При внутрибрюшном введении перфторана, начиная с первых часов, происходило его всасывание в микрогемо- и лимфоциркуляторное сосудистое русло через стоматы брюшины. Попадая в брюшную полость, перфторан вызывал усиление миграции макрофагов, которые захватывая частицы эмульсии, становились более активными. Эта гипотеза нами была проверена и подтверждена в эксперименте при изучении фагоцитарной активности макрофагов в отношении частиц китайской туши (в разведении 1:500), введённой в брюшную полость в 2-х отдельных сериях: в одной, смешивая с перфтораном, в другой – с физиологическим раствором (контроль). Выяснилось, что активность макрофагов (ФИ) в серии с перфтораном была в 2-2,5 раза выше, чем в контроле.
Таким образом, эксперименты показали, что озонированный перфторан оказывает более выраженное стимулирующее влияние на факторы неспецифической резистентности, чем озонированный физиологический раствор и перфторан без озона. Кроме того, озонированный перфторан, в отличие от озонированного физиологического раствора, способствует усилению миграции и функциональной активности перитонеальных мононуклеарных фагоцитов, которые являются активными фагоцитирующими клетками и «санитарами» в очагах воспаления, очищающими здоровую ткань от детрита. Выявленные качества озонированного перфторана позволили нам предложить его не только как стимулятор неспецифического иммунитета, но и в лечении гнойных перитонитов.

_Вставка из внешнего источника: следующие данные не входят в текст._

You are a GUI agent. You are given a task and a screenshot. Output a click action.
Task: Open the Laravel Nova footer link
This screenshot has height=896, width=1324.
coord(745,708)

Результаты экспериментальных исследований у животных опытной группы (с экспериментальным перитонитом)
При оценке результатов экспериментальных исследований в опытной группе одним из показателей эффективности методики служила выживаемость животных. Показатели 1-й серии достоверно отличались в позитивную сторону от результатов остальных трёх серий: по ходу экспериментов в 1-й серии пало 4 (5,2%) крысы. Несколько выше была летальность во 2-й и 3-й сериях, где с 1-й по 14-е сутки погибло соответственно 19 (25,33%) и 17 (22,67%) животных (р=0,002 и р=0,005 по сравнению с 1-й серией). Всего из эксперимента выбыли 82 крысы, причем 42 (56,0%) из них - в 4-й серии (табл.2).
Макроскопическая картина органов брюшной полости после введения озонированного перфторана на фоне каловой взвеси (1-я серия) на всех этапах исследования была существенно лучше, чем во всех остальных 3-х сериях (рис. 1 и 2).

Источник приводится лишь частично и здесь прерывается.